▶ Exercise
Render the stretch from the start of the records through the line containing "Action: (x=584, y=59)" as a JSON list of strings, one per line, skipping blank lines. Leave the pictures out of the answer.

(Items listed in a dataset)
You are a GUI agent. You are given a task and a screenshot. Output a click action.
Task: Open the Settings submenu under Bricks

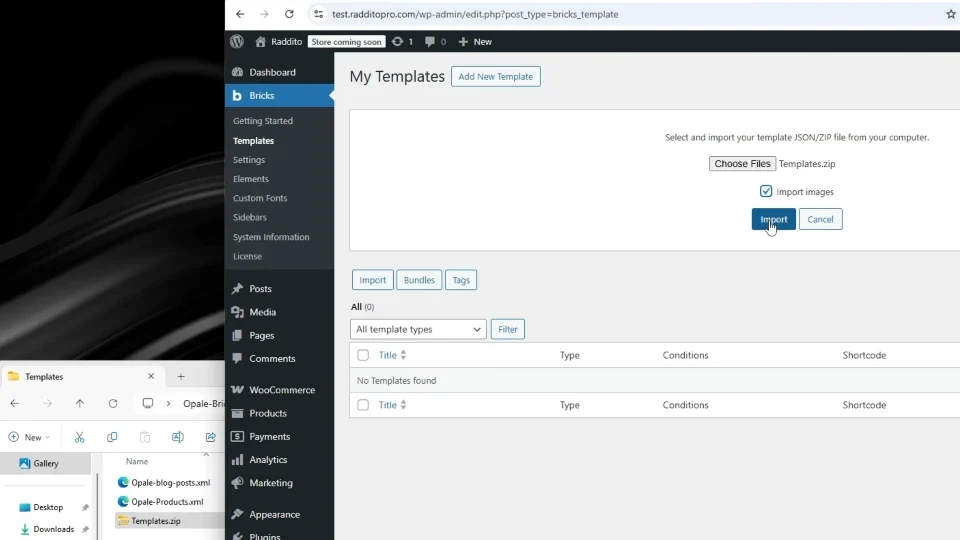tap(249, 160)
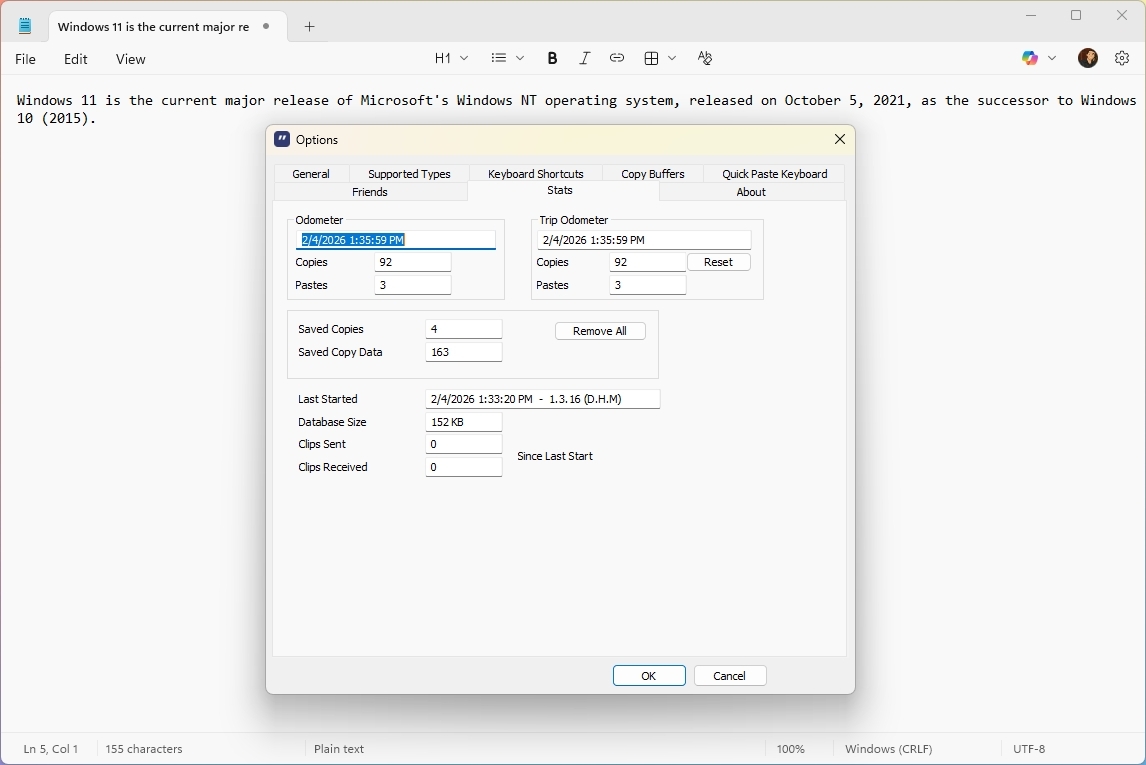This screenshot has width=1146, height=765.
Task: Apply italic formatting to text
Action: (x=584, y=59)
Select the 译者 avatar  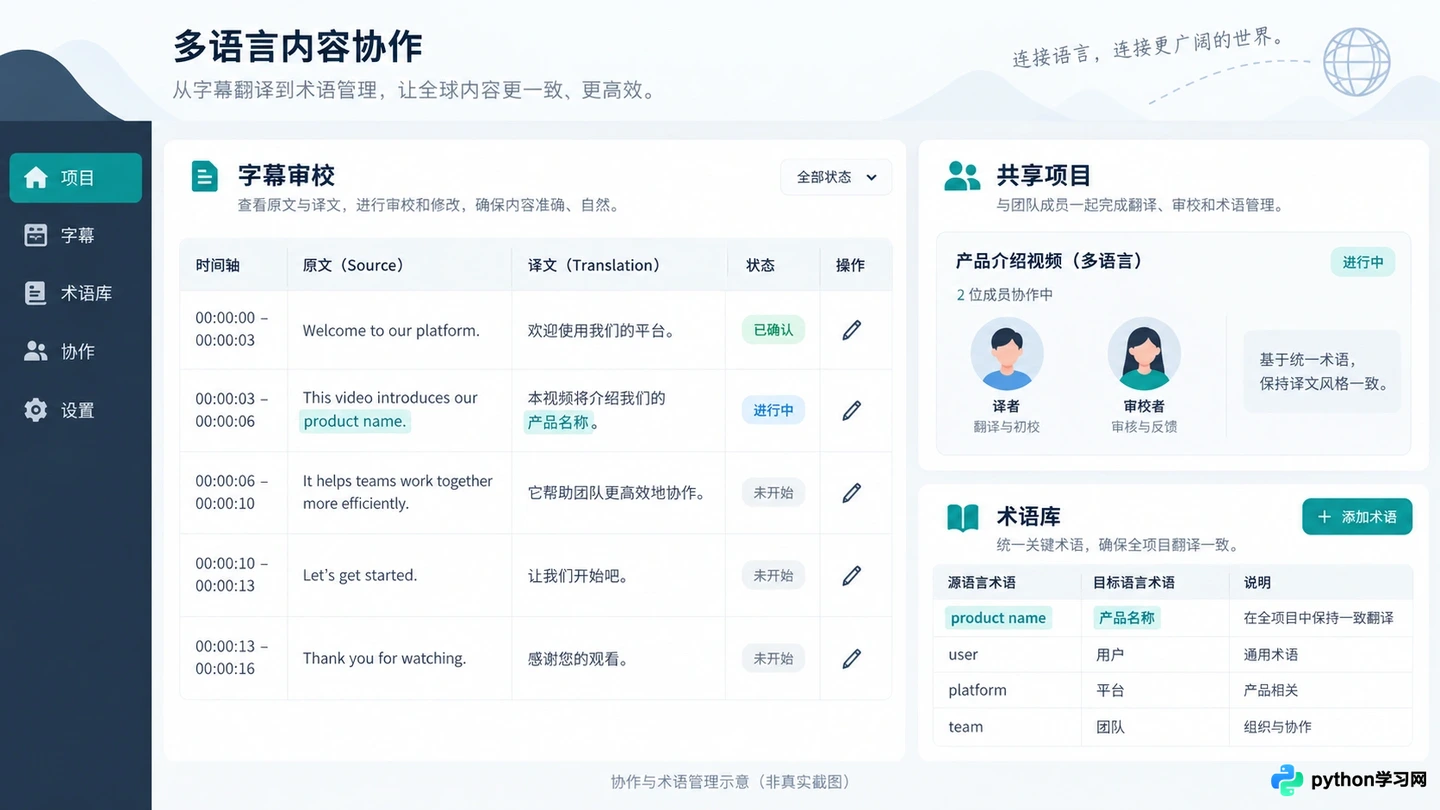point(1007,354)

▶ Solution for this problem
[
  "You are a GUI agent. You are given a task and a screenshot. Output a click action.",
  "Task: Open the Settings submenu under Bricks",
  "tap(249, 160)",
  "This screenshot has width=1146, height=765.",
  "Task: Apply italic formatting to text",
  "Action: (x=584, y=59)"
]